-- LISTING start --

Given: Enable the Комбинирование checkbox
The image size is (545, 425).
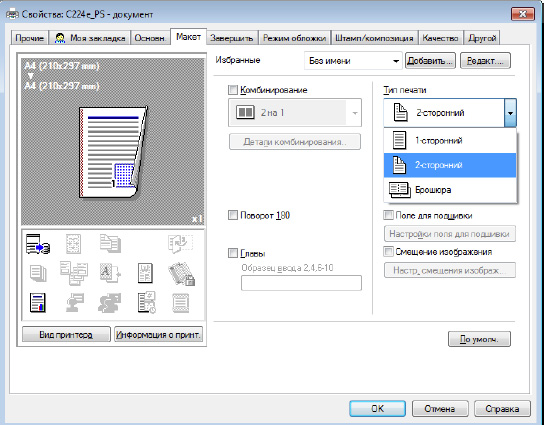Looking at the screenshot, I should click(x=233, y=90).
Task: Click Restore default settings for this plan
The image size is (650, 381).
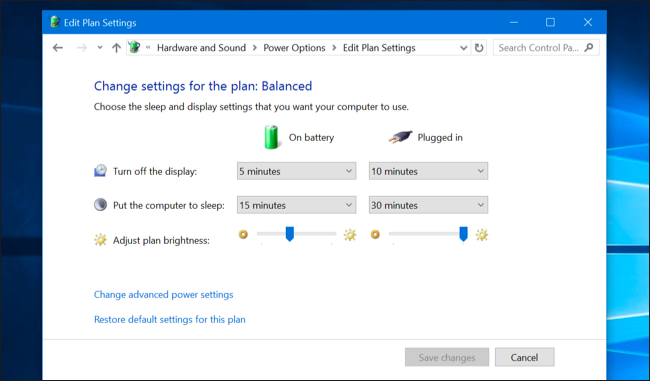Action: pyautogui.click(x=170, y=319)
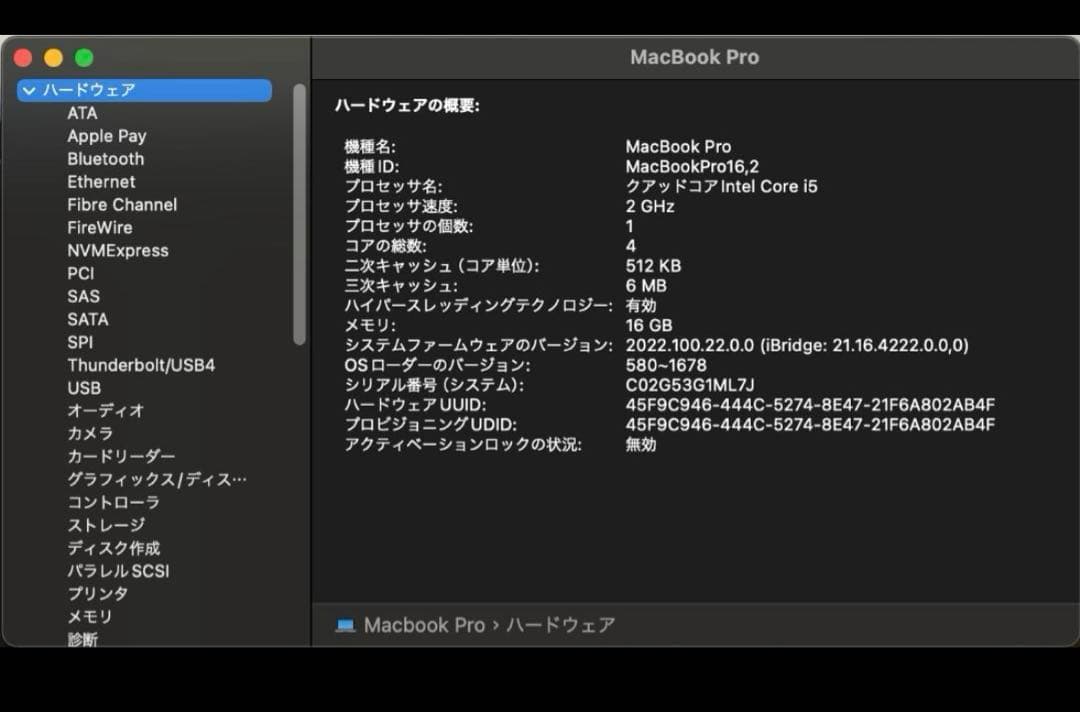Select the カードリーダー (Card Reader) entry

tap(113, 456)
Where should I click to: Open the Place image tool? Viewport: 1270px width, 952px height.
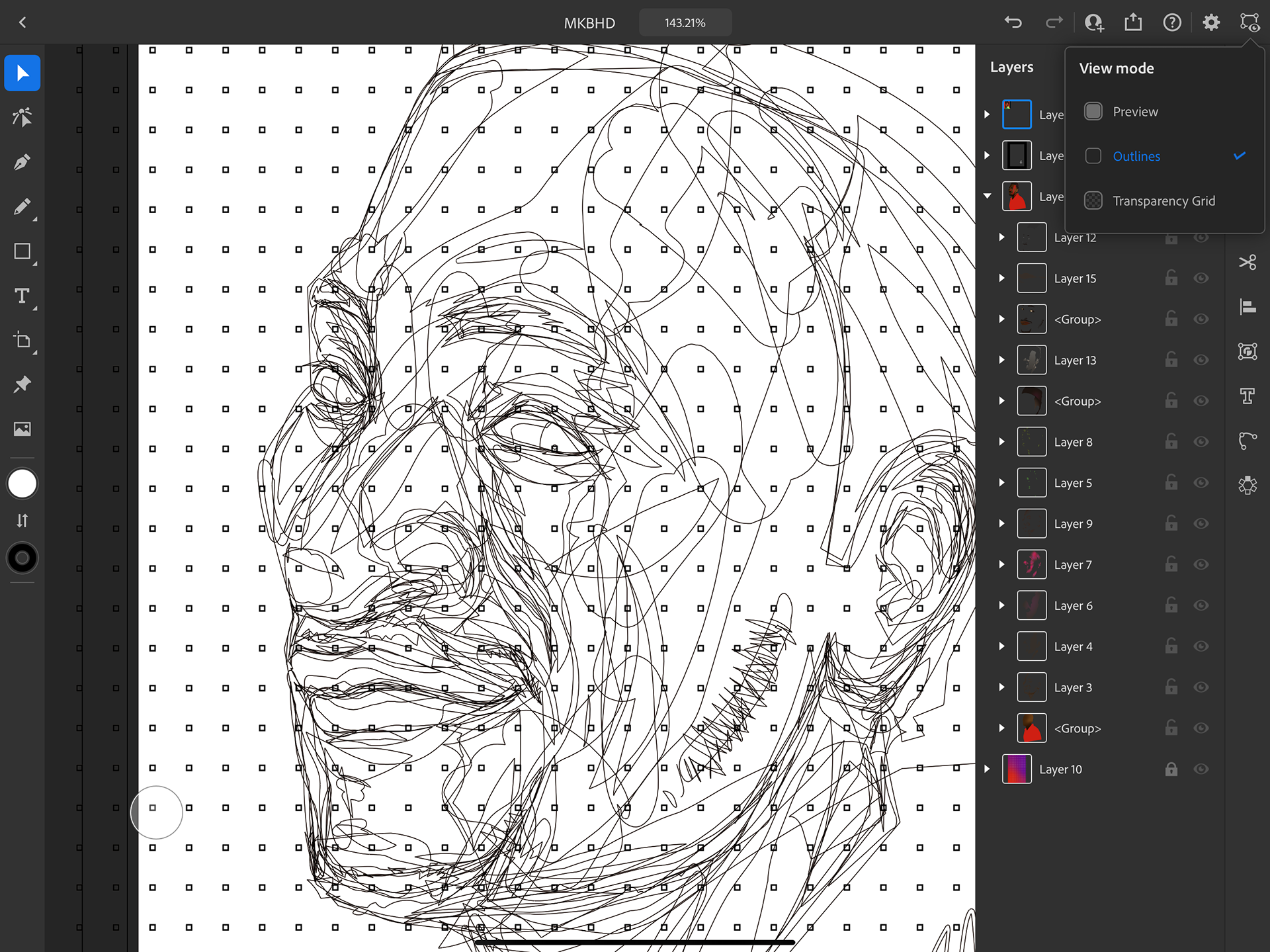point(22,429)
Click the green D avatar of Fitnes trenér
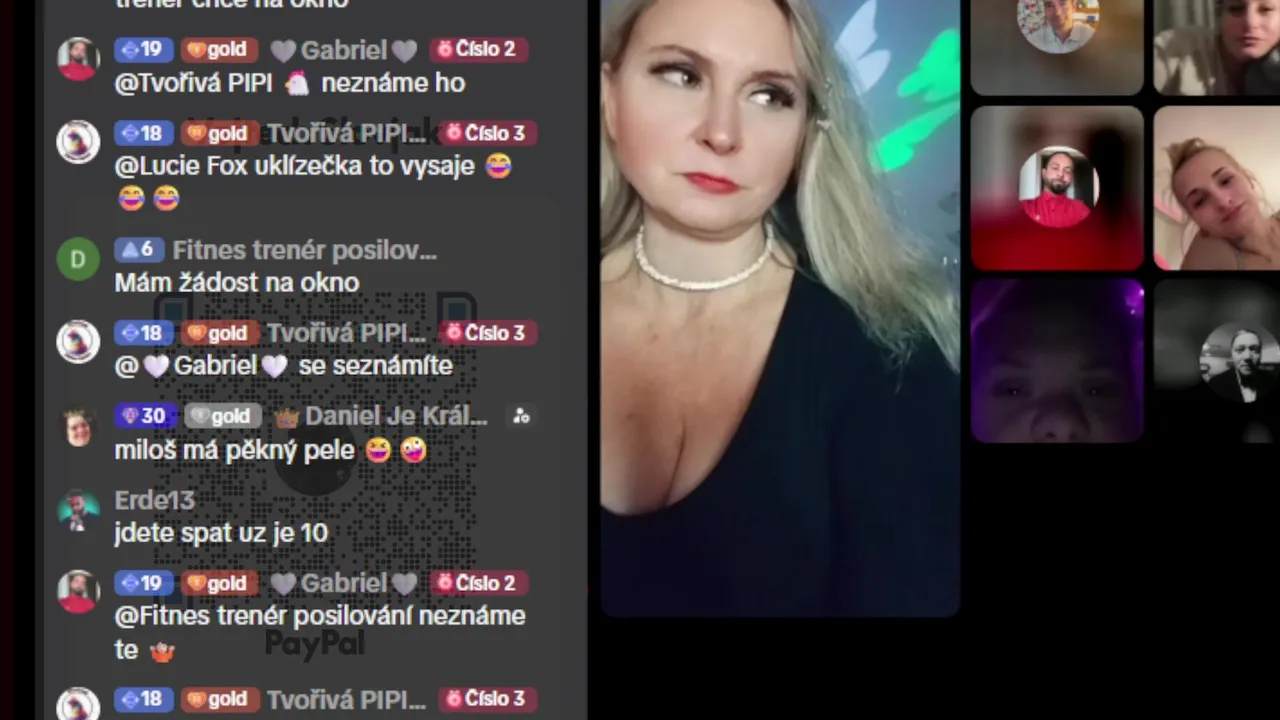Screen dimensions: 1280x720 coord(78,259)
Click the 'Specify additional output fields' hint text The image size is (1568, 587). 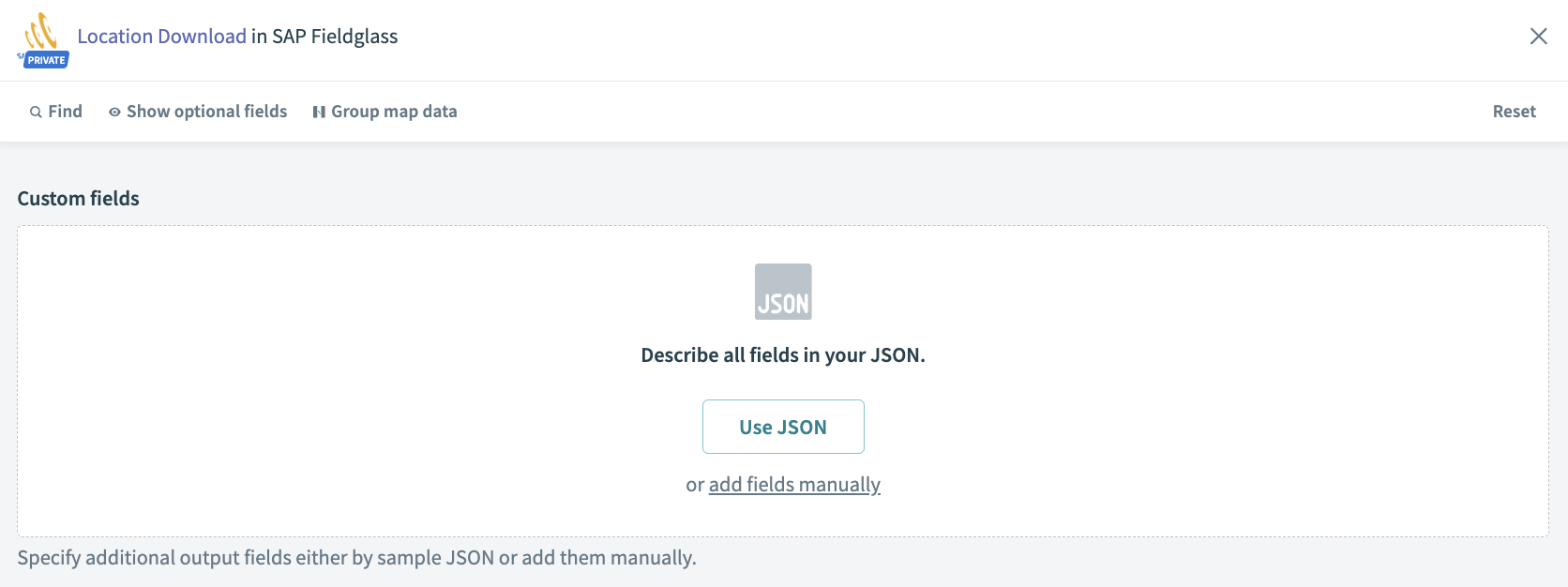[356, 558]
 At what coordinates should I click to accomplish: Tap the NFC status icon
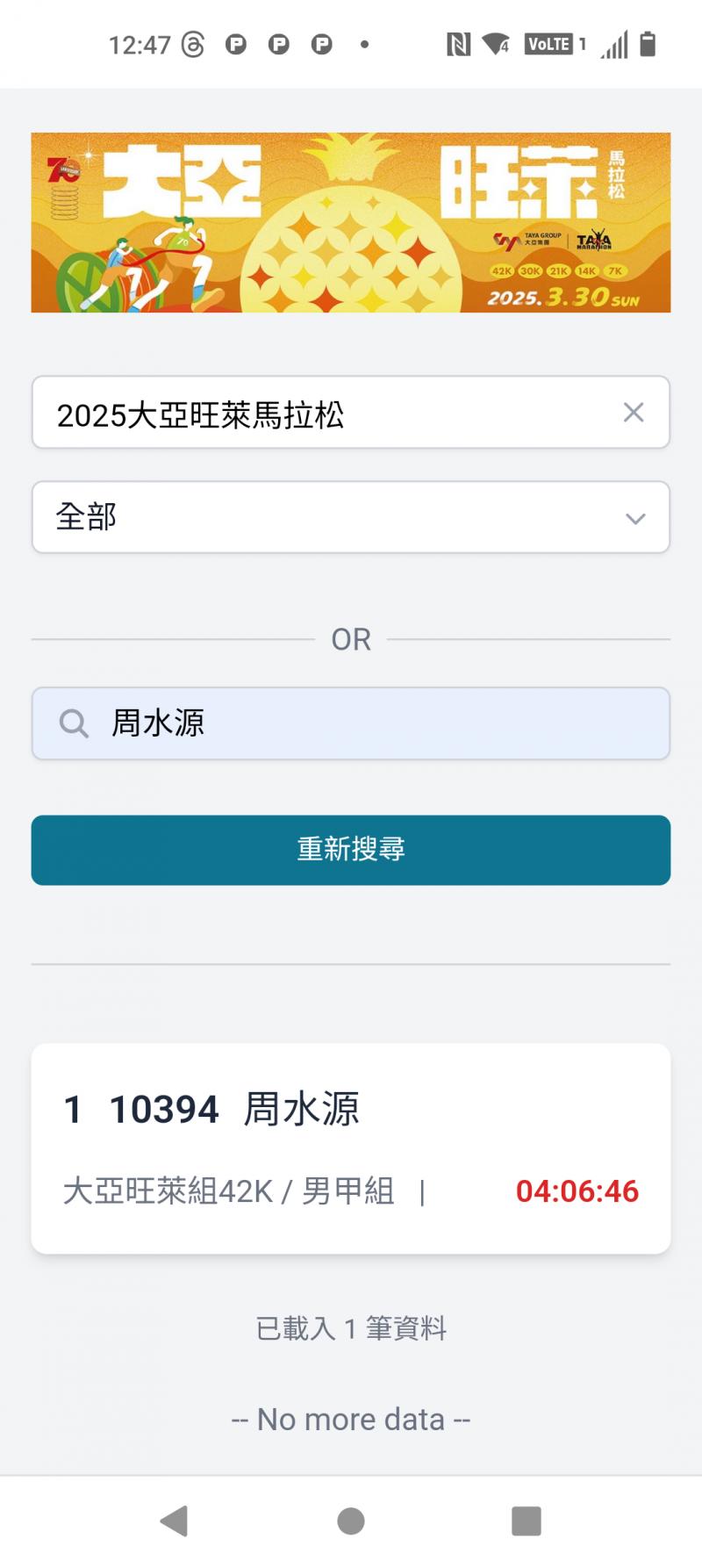(x=458, y=44)
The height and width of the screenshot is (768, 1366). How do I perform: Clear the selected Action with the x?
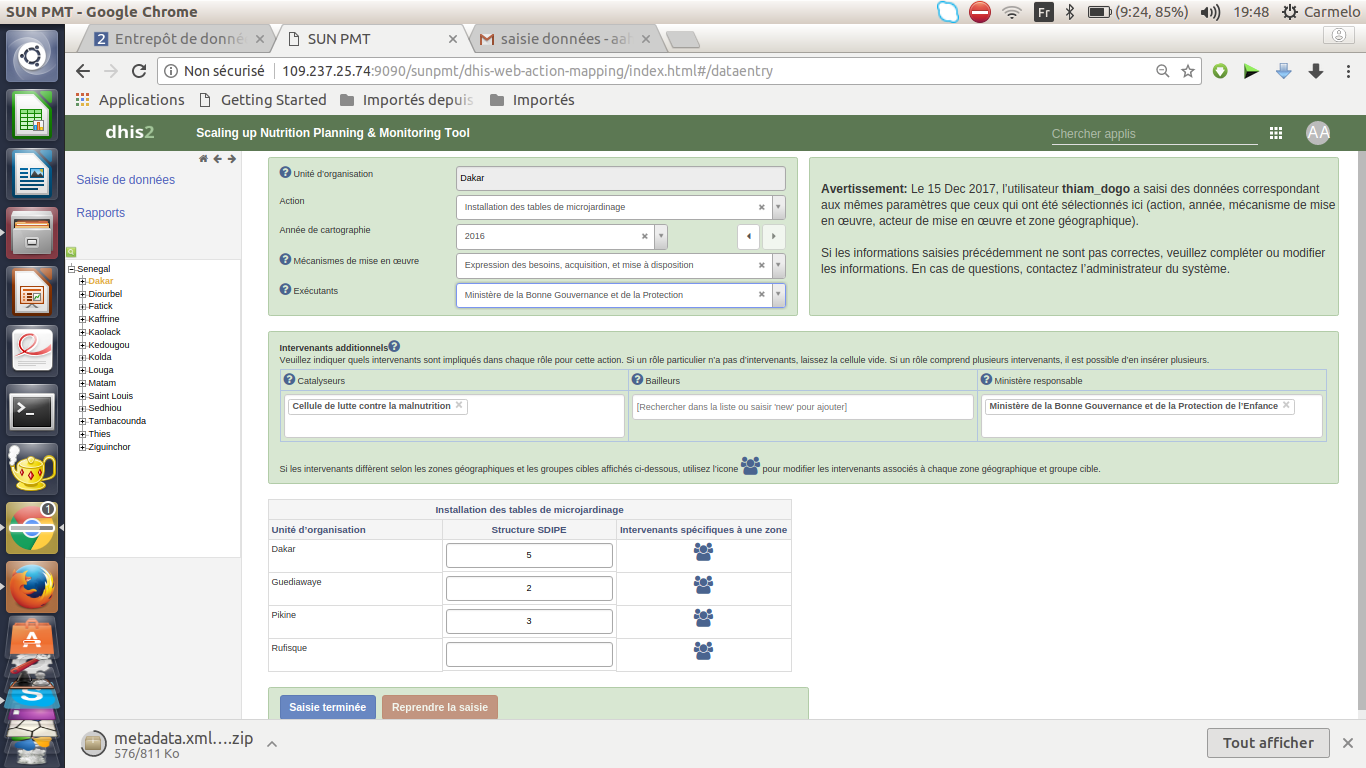click(x=761, y=208)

-- LISTING end --

• STATED PROBLEM
Edit the rows starting at the line containing "At what coordinates" and ending at the last row, replacing "NFC" with "Wi-Fi" and changing nothing else. Leave the pictures out of your answer.

• EXERCISE RESPONSE
 At what coordinates should I click to accomplish: Tap the Wi-Fi status icon
(x=458, y=44)
The height and width of the screenshot is (768, 1366). How do I perform: Clear the selected Action with the x?
click(x=761, y=208)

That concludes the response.